* [Work request] Some lines below hold "inside". Pick them out and copy them.

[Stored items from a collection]
[Start of Attachment]
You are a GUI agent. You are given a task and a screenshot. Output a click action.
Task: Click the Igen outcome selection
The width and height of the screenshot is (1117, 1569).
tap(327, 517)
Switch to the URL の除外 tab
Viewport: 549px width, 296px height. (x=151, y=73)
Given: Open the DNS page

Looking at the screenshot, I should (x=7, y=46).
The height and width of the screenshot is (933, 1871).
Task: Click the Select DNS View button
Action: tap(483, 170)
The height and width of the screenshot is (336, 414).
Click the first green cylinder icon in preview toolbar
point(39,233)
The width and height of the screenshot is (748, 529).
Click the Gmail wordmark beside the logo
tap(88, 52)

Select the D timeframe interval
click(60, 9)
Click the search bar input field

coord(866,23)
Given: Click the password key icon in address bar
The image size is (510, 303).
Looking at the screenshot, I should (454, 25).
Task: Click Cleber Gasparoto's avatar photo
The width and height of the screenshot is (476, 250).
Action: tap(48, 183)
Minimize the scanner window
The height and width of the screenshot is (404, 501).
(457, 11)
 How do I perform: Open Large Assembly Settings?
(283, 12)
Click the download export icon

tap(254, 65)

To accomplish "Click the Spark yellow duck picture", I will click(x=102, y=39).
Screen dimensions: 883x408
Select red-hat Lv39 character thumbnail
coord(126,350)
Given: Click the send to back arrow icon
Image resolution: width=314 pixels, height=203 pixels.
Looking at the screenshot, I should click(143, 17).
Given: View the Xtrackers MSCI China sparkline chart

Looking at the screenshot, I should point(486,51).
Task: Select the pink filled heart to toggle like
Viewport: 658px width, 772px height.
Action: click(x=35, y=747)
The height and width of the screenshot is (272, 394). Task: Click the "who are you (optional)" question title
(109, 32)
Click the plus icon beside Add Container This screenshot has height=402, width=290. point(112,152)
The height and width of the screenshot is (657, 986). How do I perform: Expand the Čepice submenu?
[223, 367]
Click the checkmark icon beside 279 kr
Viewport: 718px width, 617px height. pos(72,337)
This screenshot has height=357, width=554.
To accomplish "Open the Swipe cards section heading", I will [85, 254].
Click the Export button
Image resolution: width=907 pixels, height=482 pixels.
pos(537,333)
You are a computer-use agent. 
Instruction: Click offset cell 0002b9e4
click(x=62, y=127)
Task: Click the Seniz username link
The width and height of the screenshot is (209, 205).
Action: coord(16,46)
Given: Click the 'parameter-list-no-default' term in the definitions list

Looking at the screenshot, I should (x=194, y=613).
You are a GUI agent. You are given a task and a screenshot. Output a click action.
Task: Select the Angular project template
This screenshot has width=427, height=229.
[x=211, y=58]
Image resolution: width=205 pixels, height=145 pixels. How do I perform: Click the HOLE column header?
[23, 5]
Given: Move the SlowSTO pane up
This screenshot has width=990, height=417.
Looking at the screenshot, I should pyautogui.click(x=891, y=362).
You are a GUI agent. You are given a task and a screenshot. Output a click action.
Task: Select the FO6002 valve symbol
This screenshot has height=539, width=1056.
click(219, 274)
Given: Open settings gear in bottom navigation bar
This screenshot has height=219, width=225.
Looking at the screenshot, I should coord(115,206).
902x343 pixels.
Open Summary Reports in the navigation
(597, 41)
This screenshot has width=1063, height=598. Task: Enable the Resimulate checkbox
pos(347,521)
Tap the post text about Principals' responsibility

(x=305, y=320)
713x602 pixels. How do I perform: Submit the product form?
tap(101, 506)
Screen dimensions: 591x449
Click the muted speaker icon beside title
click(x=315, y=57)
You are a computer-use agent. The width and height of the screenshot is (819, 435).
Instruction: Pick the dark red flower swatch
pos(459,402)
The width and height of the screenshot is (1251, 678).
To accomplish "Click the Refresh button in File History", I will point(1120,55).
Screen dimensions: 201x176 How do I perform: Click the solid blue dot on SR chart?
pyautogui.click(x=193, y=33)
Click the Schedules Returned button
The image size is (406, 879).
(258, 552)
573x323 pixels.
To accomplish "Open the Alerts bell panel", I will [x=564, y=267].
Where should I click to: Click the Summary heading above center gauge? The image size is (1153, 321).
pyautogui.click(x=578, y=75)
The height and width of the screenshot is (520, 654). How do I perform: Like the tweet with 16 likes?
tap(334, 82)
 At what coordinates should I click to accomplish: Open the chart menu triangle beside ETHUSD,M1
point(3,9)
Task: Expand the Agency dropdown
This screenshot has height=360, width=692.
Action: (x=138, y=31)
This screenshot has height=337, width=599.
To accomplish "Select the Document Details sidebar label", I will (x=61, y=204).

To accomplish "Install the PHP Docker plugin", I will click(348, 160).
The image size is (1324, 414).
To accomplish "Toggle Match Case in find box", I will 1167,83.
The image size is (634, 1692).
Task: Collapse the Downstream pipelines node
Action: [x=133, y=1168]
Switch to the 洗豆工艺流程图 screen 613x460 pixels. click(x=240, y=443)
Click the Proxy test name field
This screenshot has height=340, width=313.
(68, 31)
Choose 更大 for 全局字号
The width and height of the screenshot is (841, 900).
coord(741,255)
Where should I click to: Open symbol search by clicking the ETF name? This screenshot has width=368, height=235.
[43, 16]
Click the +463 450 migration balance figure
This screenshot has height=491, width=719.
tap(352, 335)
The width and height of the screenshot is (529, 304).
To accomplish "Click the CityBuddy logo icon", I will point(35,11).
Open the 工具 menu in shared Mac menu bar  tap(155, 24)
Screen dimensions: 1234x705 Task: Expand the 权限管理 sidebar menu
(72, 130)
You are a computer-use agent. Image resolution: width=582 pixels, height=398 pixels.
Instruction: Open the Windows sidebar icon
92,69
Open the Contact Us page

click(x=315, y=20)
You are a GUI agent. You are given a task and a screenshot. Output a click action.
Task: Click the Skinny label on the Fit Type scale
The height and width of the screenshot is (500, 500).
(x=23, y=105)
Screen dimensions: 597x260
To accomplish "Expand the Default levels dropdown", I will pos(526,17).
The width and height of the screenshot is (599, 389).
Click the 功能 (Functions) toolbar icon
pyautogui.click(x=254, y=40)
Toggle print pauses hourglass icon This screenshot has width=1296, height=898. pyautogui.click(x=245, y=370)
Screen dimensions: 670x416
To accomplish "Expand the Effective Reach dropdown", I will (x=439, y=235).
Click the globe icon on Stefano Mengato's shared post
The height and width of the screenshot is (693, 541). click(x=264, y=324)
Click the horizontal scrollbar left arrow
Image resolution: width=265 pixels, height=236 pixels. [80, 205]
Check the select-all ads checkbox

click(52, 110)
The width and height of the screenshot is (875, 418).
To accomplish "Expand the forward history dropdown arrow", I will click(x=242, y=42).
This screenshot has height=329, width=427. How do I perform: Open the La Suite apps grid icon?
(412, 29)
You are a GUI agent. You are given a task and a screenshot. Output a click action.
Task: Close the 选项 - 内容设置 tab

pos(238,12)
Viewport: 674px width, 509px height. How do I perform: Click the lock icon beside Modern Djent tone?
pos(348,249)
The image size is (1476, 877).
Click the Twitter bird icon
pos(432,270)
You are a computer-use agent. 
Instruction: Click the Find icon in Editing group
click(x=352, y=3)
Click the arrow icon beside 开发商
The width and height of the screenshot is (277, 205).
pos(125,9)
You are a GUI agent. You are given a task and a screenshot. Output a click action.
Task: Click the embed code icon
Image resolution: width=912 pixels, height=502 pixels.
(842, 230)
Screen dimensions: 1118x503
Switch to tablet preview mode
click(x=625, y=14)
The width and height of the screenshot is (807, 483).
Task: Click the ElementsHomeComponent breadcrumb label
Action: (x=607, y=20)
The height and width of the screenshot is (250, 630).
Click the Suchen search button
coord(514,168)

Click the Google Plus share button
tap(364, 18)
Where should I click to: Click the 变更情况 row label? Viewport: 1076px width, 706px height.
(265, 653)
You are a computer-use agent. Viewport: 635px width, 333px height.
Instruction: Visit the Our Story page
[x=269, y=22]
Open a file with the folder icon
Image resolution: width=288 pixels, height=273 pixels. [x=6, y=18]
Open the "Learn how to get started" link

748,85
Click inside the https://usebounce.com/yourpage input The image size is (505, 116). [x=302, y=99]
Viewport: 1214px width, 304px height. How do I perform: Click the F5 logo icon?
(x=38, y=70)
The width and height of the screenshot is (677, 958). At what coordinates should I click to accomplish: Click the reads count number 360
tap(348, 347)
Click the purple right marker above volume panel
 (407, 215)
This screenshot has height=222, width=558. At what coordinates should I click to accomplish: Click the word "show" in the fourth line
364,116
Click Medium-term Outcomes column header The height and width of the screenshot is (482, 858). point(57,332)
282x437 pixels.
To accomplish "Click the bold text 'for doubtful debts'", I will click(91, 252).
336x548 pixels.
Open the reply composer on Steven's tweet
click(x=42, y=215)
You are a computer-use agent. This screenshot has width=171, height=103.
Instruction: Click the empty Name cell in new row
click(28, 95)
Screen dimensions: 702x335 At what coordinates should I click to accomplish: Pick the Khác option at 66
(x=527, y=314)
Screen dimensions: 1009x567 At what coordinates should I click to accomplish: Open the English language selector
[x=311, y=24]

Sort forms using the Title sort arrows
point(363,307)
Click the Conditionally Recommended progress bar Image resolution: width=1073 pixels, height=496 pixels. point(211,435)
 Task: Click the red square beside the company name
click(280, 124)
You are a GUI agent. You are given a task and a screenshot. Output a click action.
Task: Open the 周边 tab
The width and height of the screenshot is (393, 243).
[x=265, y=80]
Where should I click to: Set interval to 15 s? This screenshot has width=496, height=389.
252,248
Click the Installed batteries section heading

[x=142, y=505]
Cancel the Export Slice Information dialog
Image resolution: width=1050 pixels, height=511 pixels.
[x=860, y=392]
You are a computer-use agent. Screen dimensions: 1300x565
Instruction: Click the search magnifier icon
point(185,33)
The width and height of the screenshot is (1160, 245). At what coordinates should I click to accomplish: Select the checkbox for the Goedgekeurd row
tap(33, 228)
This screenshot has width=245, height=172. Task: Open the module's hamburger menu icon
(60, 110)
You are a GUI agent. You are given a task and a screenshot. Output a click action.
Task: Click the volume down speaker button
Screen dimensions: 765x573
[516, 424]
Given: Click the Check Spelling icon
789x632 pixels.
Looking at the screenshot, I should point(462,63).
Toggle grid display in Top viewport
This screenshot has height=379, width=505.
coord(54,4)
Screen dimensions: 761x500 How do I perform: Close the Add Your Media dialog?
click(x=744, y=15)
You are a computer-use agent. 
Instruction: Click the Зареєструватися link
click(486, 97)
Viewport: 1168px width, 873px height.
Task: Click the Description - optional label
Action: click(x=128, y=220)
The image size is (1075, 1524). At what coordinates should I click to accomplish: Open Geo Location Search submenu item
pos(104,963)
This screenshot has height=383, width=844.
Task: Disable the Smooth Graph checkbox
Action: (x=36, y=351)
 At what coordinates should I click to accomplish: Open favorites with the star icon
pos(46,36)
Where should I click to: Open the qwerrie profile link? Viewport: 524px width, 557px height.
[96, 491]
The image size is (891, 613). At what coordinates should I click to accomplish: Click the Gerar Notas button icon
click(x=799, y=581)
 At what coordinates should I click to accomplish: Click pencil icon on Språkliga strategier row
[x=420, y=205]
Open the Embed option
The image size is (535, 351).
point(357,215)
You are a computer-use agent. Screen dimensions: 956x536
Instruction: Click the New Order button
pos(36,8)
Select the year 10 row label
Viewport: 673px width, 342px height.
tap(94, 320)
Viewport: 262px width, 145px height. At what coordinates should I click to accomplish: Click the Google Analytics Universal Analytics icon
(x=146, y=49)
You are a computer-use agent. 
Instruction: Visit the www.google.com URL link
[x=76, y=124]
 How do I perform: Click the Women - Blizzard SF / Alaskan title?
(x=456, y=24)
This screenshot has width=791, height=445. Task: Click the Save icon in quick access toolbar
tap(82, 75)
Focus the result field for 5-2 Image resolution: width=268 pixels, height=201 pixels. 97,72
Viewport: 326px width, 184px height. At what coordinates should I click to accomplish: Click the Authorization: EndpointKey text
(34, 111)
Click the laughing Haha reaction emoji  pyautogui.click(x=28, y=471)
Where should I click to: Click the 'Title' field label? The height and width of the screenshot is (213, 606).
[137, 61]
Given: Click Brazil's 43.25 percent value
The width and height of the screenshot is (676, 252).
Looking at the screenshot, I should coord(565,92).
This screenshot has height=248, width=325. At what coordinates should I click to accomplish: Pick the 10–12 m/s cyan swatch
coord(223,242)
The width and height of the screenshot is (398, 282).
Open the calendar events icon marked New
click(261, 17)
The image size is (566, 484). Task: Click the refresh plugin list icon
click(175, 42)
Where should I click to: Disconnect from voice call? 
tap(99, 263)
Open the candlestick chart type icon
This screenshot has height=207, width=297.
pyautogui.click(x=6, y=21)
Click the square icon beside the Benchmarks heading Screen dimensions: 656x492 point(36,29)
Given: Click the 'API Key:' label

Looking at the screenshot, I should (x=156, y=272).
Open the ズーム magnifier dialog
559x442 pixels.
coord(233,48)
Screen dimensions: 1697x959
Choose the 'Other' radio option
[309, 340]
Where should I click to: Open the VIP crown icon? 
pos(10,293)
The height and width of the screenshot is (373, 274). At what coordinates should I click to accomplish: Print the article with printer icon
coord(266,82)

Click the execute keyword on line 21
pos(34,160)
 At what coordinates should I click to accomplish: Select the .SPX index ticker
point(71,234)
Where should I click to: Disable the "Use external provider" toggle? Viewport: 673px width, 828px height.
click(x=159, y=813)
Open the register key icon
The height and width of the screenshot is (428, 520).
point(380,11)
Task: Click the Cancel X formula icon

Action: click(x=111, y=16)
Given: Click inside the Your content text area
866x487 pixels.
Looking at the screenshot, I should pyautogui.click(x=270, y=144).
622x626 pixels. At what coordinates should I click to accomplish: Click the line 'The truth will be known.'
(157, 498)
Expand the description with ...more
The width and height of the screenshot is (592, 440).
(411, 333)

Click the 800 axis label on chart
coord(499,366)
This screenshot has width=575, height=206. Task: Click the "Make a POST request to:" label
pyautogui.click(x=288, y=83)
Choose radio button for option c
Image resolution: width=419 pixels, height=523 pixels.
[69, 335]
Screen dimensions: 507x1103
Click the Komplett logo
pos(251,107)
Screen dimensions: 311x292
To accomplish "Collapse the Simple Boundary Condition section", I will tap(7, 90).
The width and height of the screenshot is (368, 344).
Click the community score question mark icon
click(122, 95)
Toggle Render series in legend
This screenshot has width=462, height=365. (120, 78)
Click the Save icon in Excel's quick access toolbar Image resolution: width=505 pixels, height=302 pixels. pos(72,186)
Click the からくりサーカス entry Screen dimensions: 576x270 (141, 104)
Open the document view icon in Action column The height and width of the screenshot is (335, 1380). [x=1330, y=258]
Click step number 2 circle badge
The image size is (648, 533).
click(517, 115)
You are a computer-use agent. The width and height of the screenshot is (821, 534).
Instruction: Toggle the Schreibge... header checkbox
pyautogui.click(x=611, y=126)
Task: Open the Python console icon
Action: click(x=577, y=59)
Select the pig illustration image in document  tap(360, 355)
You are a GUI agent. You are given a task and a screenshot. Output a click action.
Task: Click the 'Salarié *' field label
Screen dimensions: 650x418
[End of Attachment]
* [Result]
Click inside the https://usebounce.com/yourpage input The image size is (505, 116). [x=302, y=99]
Given: Click inside the Your content text area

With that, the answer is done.